• **Document segment**:
**********
# EA Degree



## gld2333 (Sep 15, 2011)

I just received my EA degree this evening at Thomas B Hunter Lodge #1356.  I am now a member of my lodge.  I am looking forward to working with my mentors.  I am excited about seeking more Light and improving myself.  Thanks to all my Brothers at the lodge for their time and help.


----------



## LCWebb (Sep 16, 2011)

Congrats!


----------



## Brent Heilman (Sep 16, 2011)

Congrats! It is an exciting thing to do and learn. The time I spent with my mentor was a very rewarding time and something I will always treasure. Enjoy the light Brother!


----------



## Huw (Sep 16, 2011)

Congratulations from across the ocean, and welcome to the Craft!

Truly & fraternally,

Huw


----------



## brother Powers (Sep 18, 2011)

Hello. I am an EA from John Sayles lodge. I am the first of my family (that I know of) to be an A.F. & A.M. I have an awesome coach and am excited about being apart of a brotherhood that teaches morality and selflessness. Unfortunately I have met other brothers from lodges not of TX that say they have experienced racism and only from TX Masons have they experienced it. I have not yet learned due examination but, they have provided lawful information; therefore, I believe them to be brothers. I have rewritten this a hundred times as not to break my obligation, but I'm concerned and am in need of reassurance. My coach is awesome but when I'm around him I can't bring myself to bring up such allegations. please bring from darkness to the light in D and A F.


----------



## choppersteve03 (Sep 18, 2011)

Congratulations gld, hold on to your hat the ea,is just the beginning of a lifelong mind bending experience. Oh the things you will learn,and the things you will see will change you forever.
**********
• **Data shown**:
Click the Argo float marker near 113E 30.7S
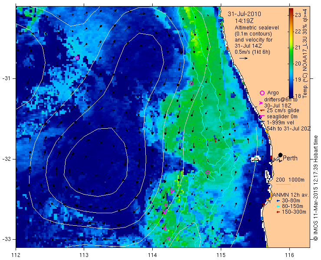coord(77,58)
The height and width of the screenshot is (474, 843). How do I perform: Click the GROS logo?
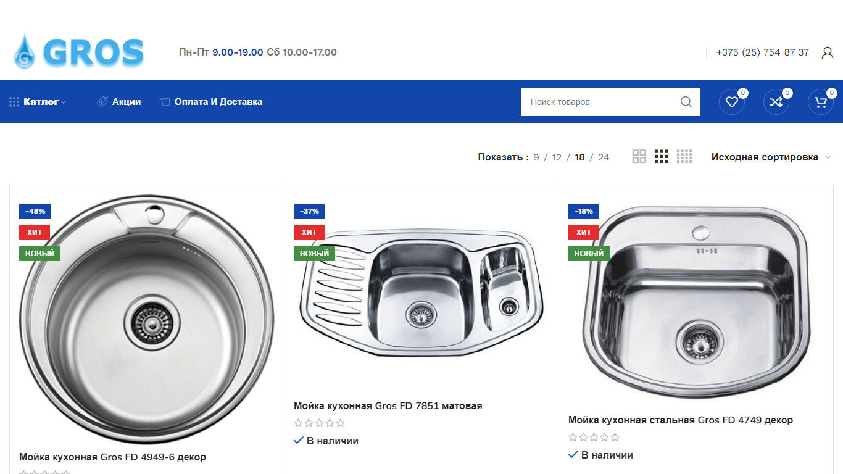point(78,52)
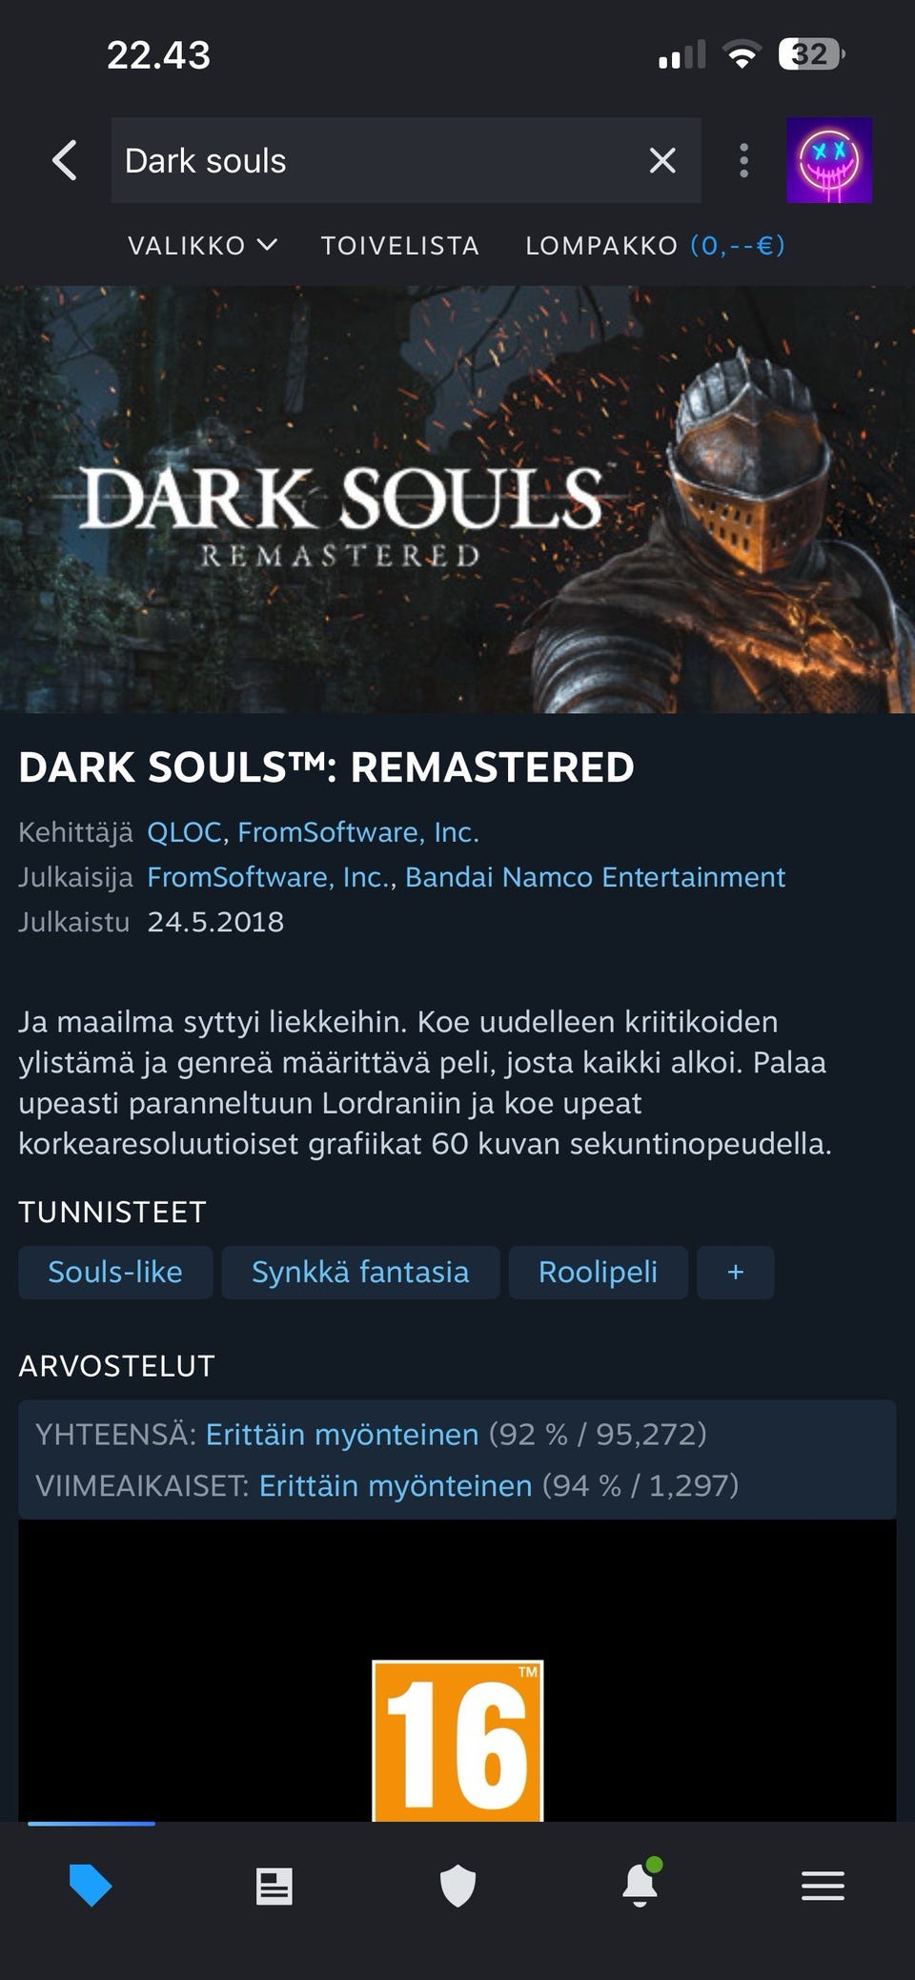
**********
Pick up the forum thread congratulating a new member on receiving his EA degree, starting right after its last post. The material has no connection to the text.

----------



## Bro. Stewart P.M. (Sep 18, 2011)

gld2333 said:


> I just received my EA degree this evening at Thomas B Hunter Lodge #1356.  I am now a member of my lodge.  I am looking forward to working with my mentors.  I am excited about seeking more Light and improving myself.  Thanks to all my Brothers at the lodge for their time and help.



Congratulations Brother, sorry that I was unable to make it to your degree. The 15th and the end of the month mean INVENTORY in my business. By the time that I made it back in to Grand Prairie, the degree was over...

Again Congratulations, and see you at Lodge!!


----------



## Bro. Stewart P.M. (Sep 18, 2011)

brother Powers said:


> Hello. I am an EA from John Sayles lodge. I am the first of my family (that I know of) to be an A.F. & A.M. I have an awesome coach and am excited about being apart of a brotherhood that teaches morality and selflessness. Unfortunately I have met other brothers from lodges not of TX that say they have experienced racism and only from TX Masons have they experienced it. I have not yet learned due examination but, they have provided lawful information; therefore, I believe them to be brothers. I have rewritten this a hundred times as not to break my obligation, but I'm concerned and am in need of reassurance. My coach is awesome but when I'm around him I can't bring myself to bring up such allegations. please bring from darkness to the light in D and A F.



Brother Powers,

I am so very sorry that you have encountered such horrible feedback. All that I can tell you is that I am a member of the GLoTX which is A.F. & A.M. and I have encountered NOTHING of the sort. In fact, if we were "racist" my Lodge would not have members who were African American, Hispanic, or Filipinono. What you are encountering or "being informed" is way off base.

I am so very sorry that you receiving this mis-information.


----------



## Bro. Brad Marrs (Sep 18, 2011)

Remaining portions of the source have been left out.